- [Stored rows]
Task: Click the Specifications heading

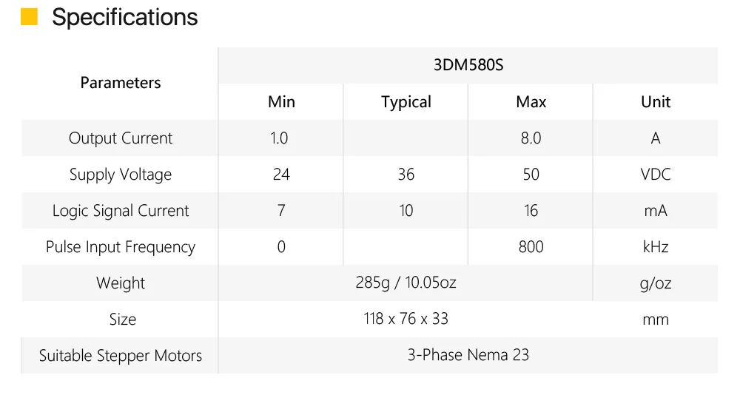Action: pos(124,17)
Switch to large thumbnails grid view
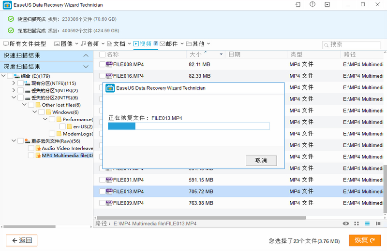Screen dimensions: 387x251 [357, 223]
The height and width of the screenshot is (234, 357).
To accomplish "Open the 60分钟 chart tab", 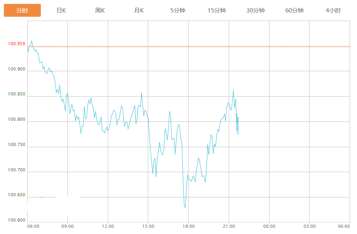I will (x=294, y=11).
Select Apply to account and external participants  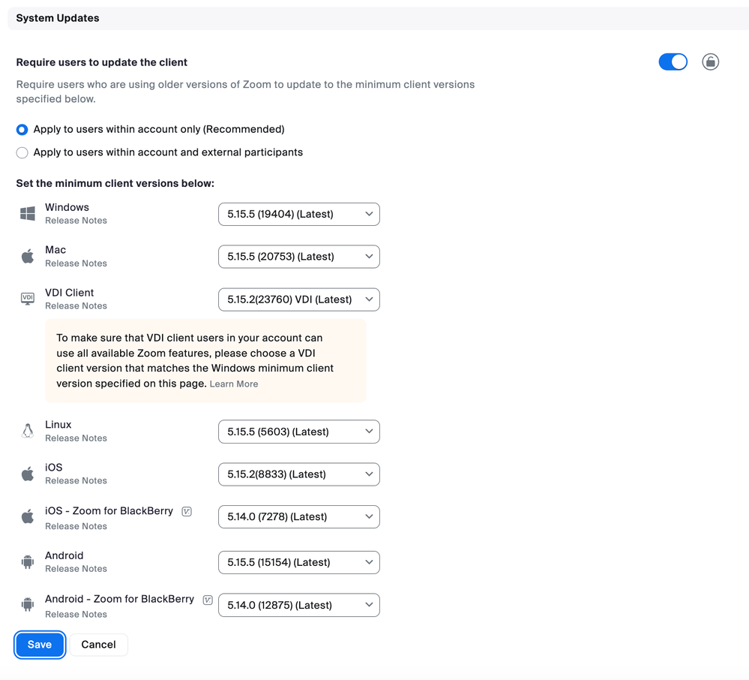(22, 153)
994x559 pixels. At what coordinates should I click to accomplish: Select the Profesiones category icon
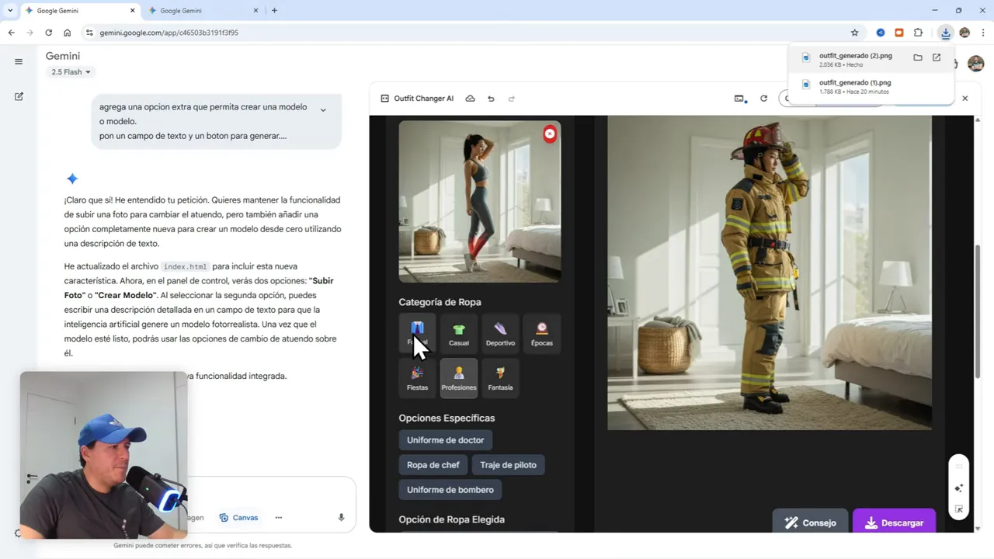[458, 378]
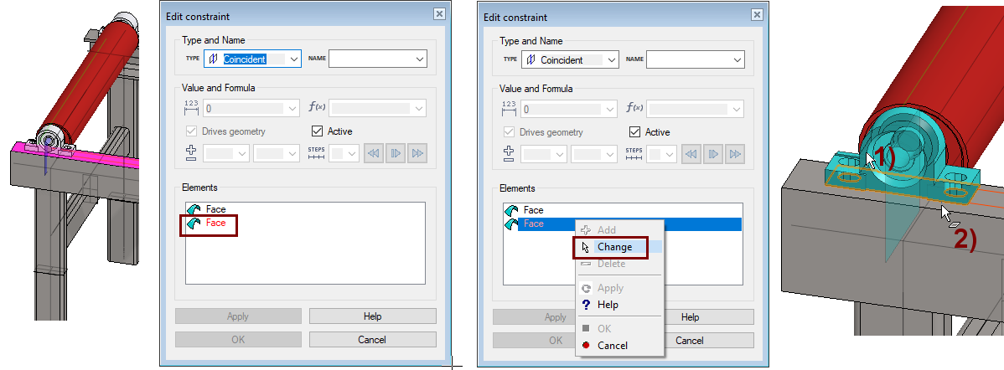Click the step-forward playback icon in left dialog
This screenshot has height=370, width=1004.
tap(395, 153)
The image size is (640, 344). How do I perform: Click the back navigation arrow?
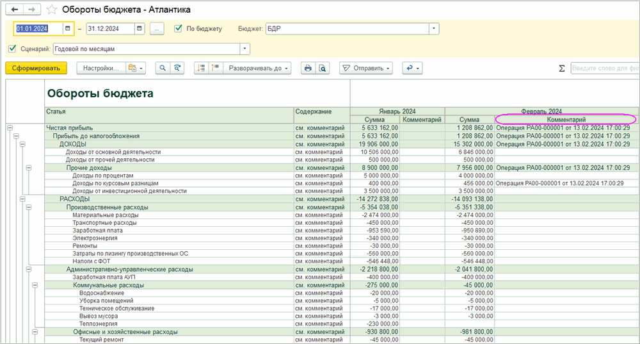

- [Exercise] Copy out the entries word for word, from the line that contains "994x559 pixels. At" through the end of the entries, and leave the pictures out.

- [Full output]
994x559 pixels. At what coordinates should I click to accomplish: Select the Profesiones category icon
[458, 378]
Click the step-forward playback icon in left dialog
This screenshot has height=370, width=1004.
tap(395, 153)
The image size is (640, 344). How do I perform: Click the back navigation arrow?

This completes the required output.